How to Create Pipeline?
How to Create Pipeline?
Updated on 06 Oct 2025

Step 1

  • Select Base Model:

    • Choose a foundational model from the Model Catalog (e.g., DeepSeek, Gemma, Llama, Qwen) or your Private Model repository. Models vary by size (from 0.5B to 72B parameters), type (LLM, VLM), and training stage (pre-trained or instruction-tuned).
  • Select Trainer:

    • Pick a training method such as SFT (Supervised Fine-tuning), DPO (Direct Preference Optimization) or Pre-training, depending on your task and data type.
  • Select Volume:

    • Select a storage type based on dataset size: Managed Volume for datasets under 20GiB or Dedicated Network Volume for larger datasets requiring manual provisioning.

Step 2

  • Select Dataset Format:

    • Choose the appropriate format (Alpaca, ShareGPT, Corpus, etc.) based on your selected trainer.
  • Select Dataset:

    • Upload training and evaluation datasets or connect to Data Hub.
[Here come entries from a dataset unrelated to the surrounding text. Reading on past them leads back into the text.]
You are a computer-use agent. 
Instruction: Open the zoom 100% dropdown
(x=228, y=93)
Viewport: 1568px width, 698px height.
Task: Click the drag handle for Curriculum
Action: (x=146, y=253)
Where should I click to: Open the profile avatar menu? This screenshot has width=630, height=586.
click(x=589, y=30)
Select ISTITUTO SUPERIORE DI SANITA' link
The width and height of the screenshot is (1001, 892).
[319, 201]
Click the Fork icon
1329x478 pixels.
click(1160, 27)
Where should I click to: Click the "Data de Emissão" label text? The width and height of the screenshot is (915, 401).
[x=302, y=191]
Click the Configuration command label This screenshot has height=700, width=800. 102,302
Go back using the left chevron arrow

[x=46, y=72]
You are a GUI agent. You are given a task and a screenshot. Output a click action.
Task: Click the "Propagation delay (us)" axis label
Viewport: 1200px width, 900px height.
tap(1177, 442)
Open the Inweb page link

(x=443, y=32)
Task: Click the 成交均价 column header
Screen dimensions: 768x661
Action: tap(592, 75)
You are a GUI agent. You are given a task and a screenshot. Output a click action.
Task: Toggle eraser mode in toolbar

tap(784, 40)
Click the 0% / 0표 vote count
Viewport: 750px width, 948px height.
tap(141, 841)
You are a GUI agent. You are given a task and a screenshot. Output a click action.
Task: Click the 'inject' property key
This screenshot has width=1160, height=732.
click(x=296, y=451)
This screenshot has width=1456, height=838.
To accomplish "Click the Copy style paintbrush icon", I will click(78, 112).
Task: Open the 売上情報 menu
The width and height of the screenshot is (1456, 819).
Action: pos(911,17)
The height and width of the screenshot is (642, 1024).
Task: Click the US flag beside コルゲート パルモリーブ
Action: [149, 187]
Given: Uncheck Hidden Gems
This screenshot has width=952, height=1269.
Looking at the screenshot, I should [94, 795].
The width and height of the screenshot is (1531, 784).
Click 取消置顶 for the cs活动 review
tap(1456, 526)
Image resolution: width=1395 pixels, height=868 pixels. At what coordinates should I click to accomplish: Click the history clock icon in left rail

Ensure data quality, consistency, and correct formatting to optimize model performance.

Step 3

  • Set up Hyperparameters:

    • Configure training parameters like batch size, learning rate, epochs and optimizer settings. Advanced options are available for DPO, LoRA, and runtime optimization.
  • Set up Infrastructure:

    • Supported both single-node and multi-node, with up to 16 nodes

Step 4

  • Finish:

    • Name your pipeline and optionally add a description. You'll receive email notifications when the pipeline succeeds or fails.